> **Aim**
Answer these from the post about Fallout 4 below:
(a) Which graphics card and processor does the post say the game still stutters with?
(b) How long does the post say it will be before hardware can run Fallout 4 completely smoothly?
(c) What does the post name as the only thing hurting performance in the writer's modded setup?

━━━ Page text ━━━

Hah! Yeeeahhhh.... been playing that one lately, too. I know just how much of a buggy mess it can be, and just to up the ante I'm running a few hundred mods! Honestly it's a wonder it's playing well at all.
The lag and general unresponsiveness has a few causes. Some of them are fixable, others are just god awful optimization. Like, that game is so poorly optimized that it STILL stutters if you're pushing it with a 2080ti and say 9900k
It will be 10 years at least before the hardware to run Fallout 4 completely smoothly arrives.
There are some mods that can really do a lot to help... better optimized texture packs, fog removal, insignificant object removal... I'm sure there are more that I'm forgetting. And then there's the Unofficial patch which fixes many causes for gameplay instability, bad NPC behaviors, broken quests... just a whole slew of things. Would highly recommend at least looking into that one. I can say that even with all of my heavy mods, ReShade AND ENB, the game actually runs pretty smooth. Believe it or not, if your PC can handle them, many mods make the game run better by coincidence. Don't ask me how that works. I just know that if I disable all of my mods and run it completely vanilla, it's nowhere near as smooth. The only thing hurting me are the post-fx I add. Turn those off and the game is surprisingly responsive the vast majority of the time. Running a lot of 4k textures and everything. Though honestly it generally runs very good with everything piled on now. But there was a long here-to-there in-between. It's a very touchy system. Kinda like that old beater station wagon that just keeps on going for years and years, rust and busted window mechanisms and all. But you know the frame underneath is rusted out and one wrong bump will have you skating on the chassis. So you're very particular about driving and working on it.

━━━ Excerpted records ━━━

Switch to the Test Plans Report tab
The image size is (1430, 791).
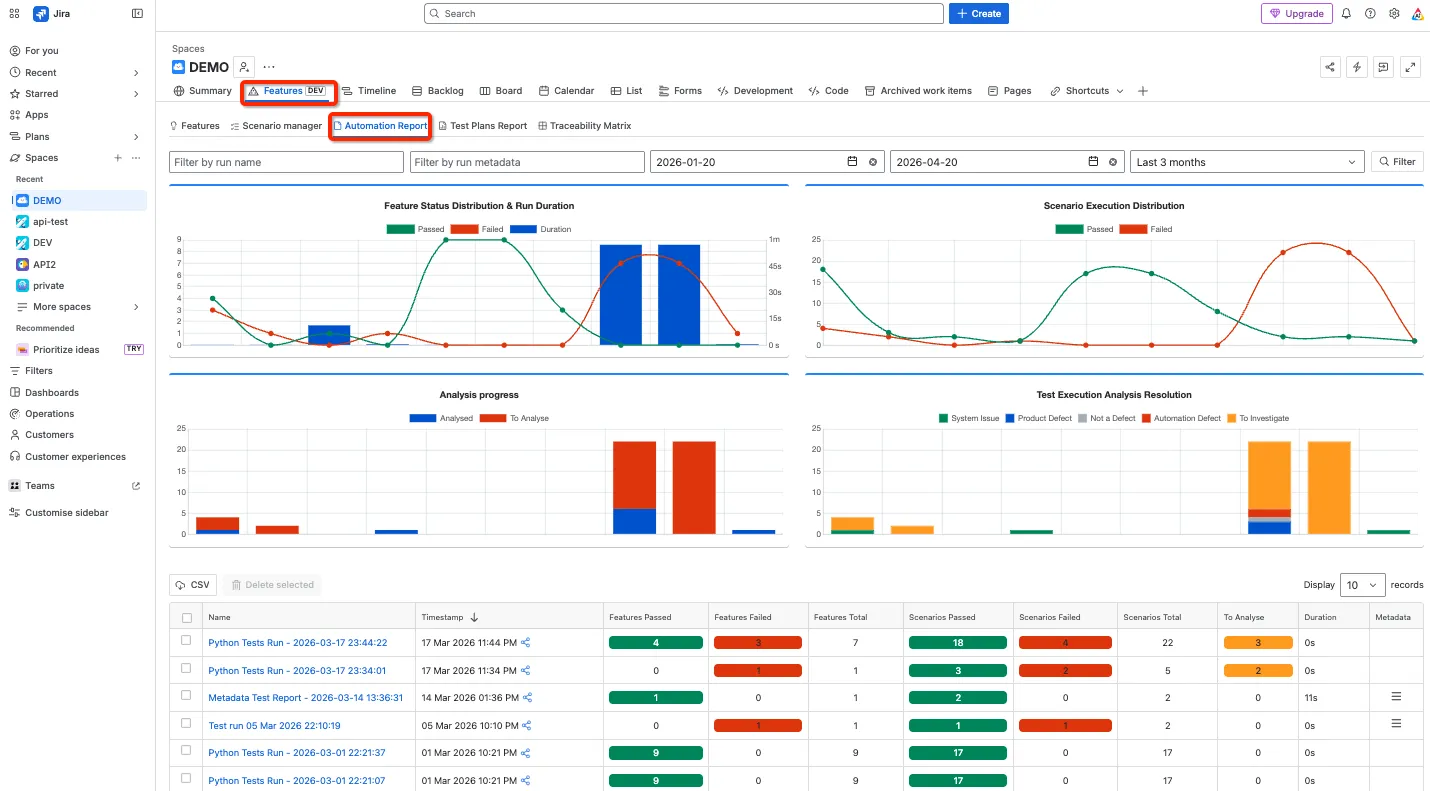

━━━
━━━ Excerpted records ━━━

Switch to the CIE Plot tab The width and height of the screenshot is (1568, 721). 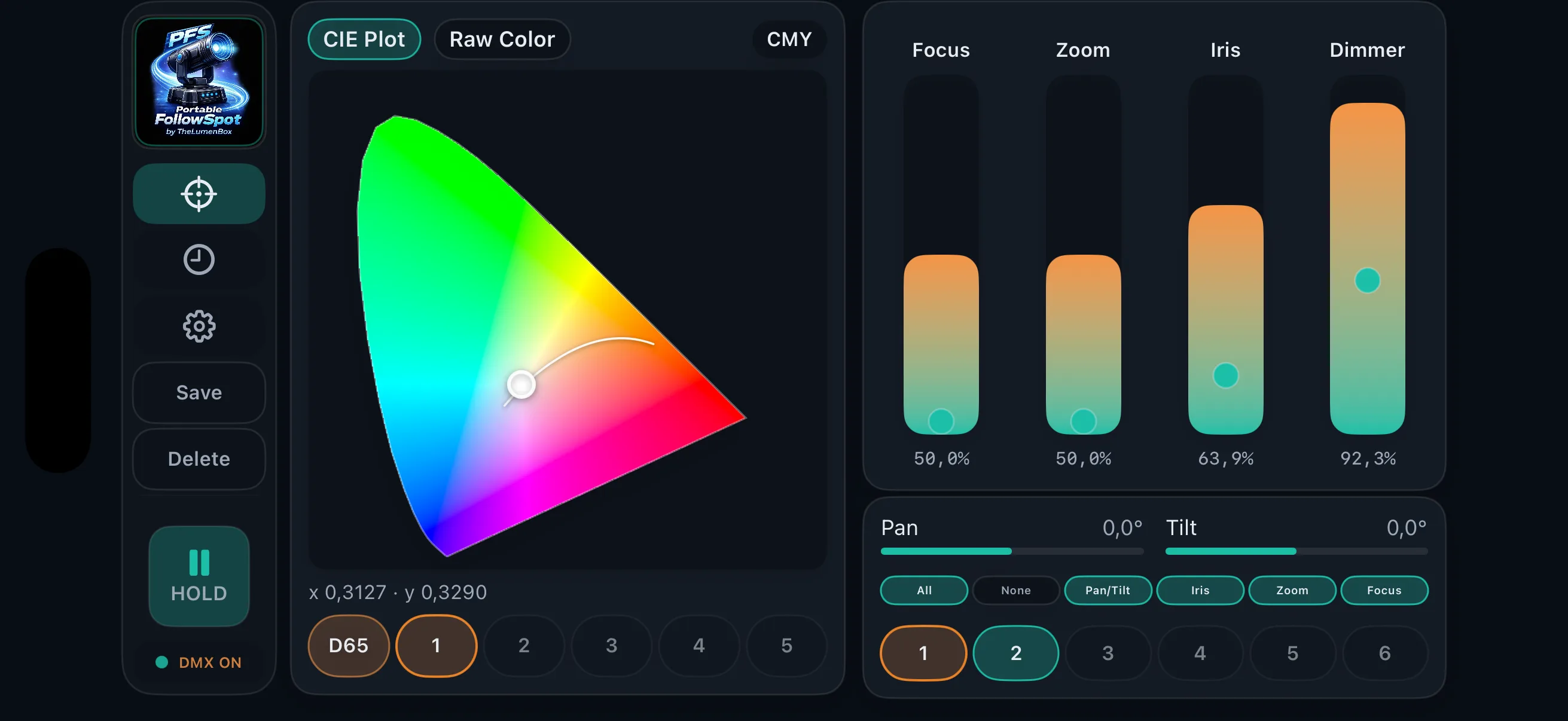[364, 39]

━━━
━━━ Excerpted records ━━━

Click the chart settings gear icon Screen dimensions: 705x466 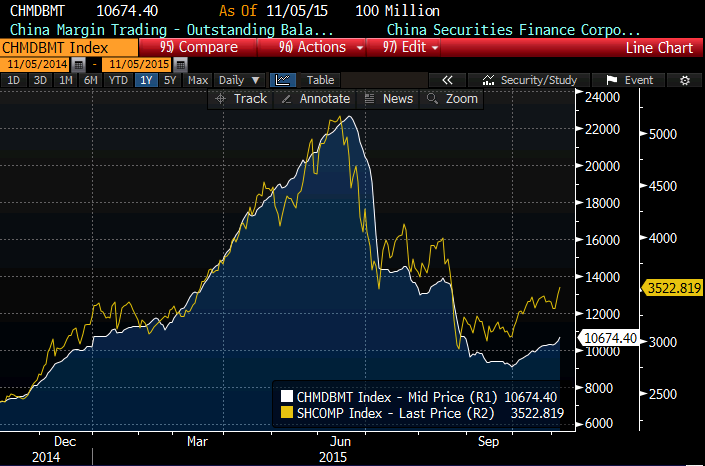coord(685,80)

━━━

> **The reply**
(a) A 2080ti and a 9900k.
(b) At least 10 years.
(c) The post-fx the writer adds.